- Upper Stewartsville Location in Warren County Upper Stewartsville Location in New Jersey Upper Stewartsville Location in the United States
- Coordinates: 40°42′10″N 75°07′10″W﻿ / ﻿40.702785°N 75.119379°W
- Country: United States
- State: New Jersey
- County: Warren
- Township: Greenwich

Area
- • Total: 0.35 sq mi (0.91 km^{2})
- • Land: 0.35 sq mi (0.91 km^{2})
- • Water: 0 sq mi (0.00 km^{2}) 0.00%
- Elevation: 417 ft (127 m)

Population (2020)
- • Total: 329
- • Density: 941.3/sq mi (363.43/km^{2})
- Time zone: UTC−05:00 (Eastern (EST))
- • Summer (DST): UTC−04:00 (EDT)
- Area code: 908
- FIPS code: 34-75145
- GNIS feature ID: 02584036

= Upper Stewartsville, New Jersey =

Populated place in Warren County, New Jersey, US

Upper Stewartsville is an unincorporated community and census-designated place (CDP) located within Greenwich Township in Warren County, in the U.S. state of New Jersey, that was defined as part of the 2010 United States census. As of the 2020 census, Upper Stewartsville had a population of 329.

==Geography==
According to the United States Census Bureau, the CDP had a total area of 0.070 square miles (0.182 km^{2}), all of which was land.

==Demographics==

Upper Stewartsville first appeared as a census designated place in the 2010 U.S. census.

Historical population
| Census | Pop. | Note | %± |
| 2010 | 212 |  | — |
| 2020 | 329 |  | 55.2% |
U.S. Decennial Census

===2020 census===

Upper Stewartsville CDP, New Jersey – Racial and ethnic composition Note: the US Census treats Hispanic/Latino as an ethnic category. This table excludes Latinos from the racial categories and assigns them to a separate category. Hispanics/Latinos may be of any race.
| Race / Ethnicity (NH = Non-Hispanic) | Pop 2010 | Pop 2020 | % 2010 | % 2020 |
|---|---|---|---|---|
| White alone (NH) | 201 | 260 | 94.81% | 79.03% |
| Black or African American alone (NH) | 2 | 23 | 0.94% | 6.99% |
| Native American or Alaska Native alone (NH) | 3 | 0 | 1.42% | 0.00% |
| Asian alone (NH) | 0 | 7 | 0.00% | 2.13% |
| Native Hawaiian or Pacific Islander alone (NH) | 0 | 0 | 0.00% | 0.00% |
| Other race alone (NH) | 0 | 0 | 0.00% | 0.00% |
| Mixed race or Multiracial (NH) | 1 | 5 | 0.47% | 1.52% |
| Hispanic or Latino (any race) | 5 | 34 | 2.36% | 10.33% |
| Total | 212 | 329 | 100.00% | 100.00% |

===2010 census===
The 2010 United States census counted 212 people, 76 households, and 58 families in the CDP. The population density was 3008.7 /sqmi.

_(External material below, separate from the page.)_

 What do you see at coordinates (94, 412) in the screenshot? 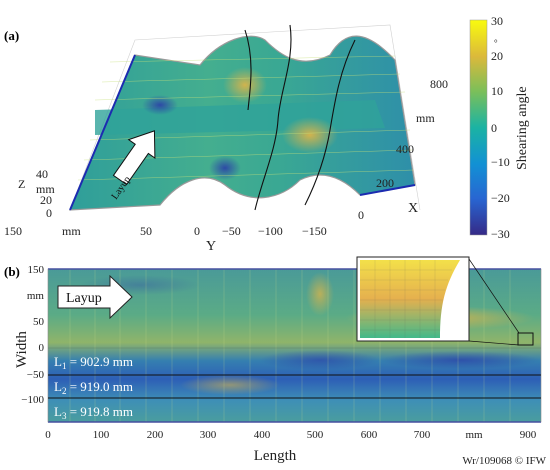
I see `label-L3: L3 = 919.8 mm` at bounding box center [94, 412].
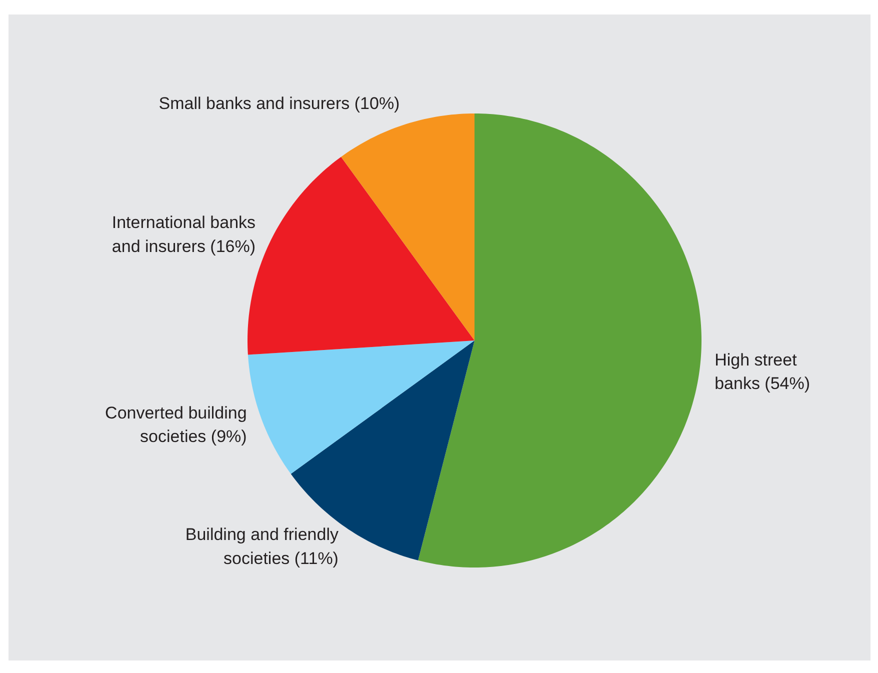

There were 84 housing units at an average density of 1192.1 /sqmi. The racial makeup was 97.17% (206) White, 0.94% (2) Black or African American, 1.42% (3) Native American, 0.00% (0) Asian, 0.00% (0) Pacific Islander, 0.00% (0) from other races, and 0.47% (1) from two or more races. Hispanic or Latino of any race were 2.36% (5) of the population.

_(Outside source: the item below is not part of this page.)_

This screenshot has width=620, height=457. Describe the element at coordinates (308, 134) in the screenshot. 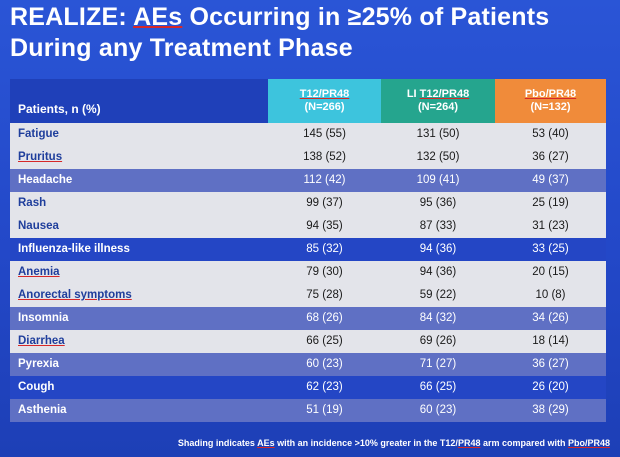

Of the 76 households, 36.8% had children under the age of 18; 56.6% were married couples living together; 11.8% had a female householder with no husband present and 23.7% were non-families. Of all households, 19.7% were made up of individuals and 9.2% had someone living alone who was 65 years of age or older. The average household size was 2.79 and the average family size was 3.12.

26.4% of the population were under the age of 18, 10.4% from 18 to 24, 23.1% from 25 to 44, 29.2% from 45 to 64, and 10.8% who were 65 years of age or older. The median age was 40.1 years. For every 100 females, the population had 100.0 males. For every 100 females ages 18 and older there were 100.0 males.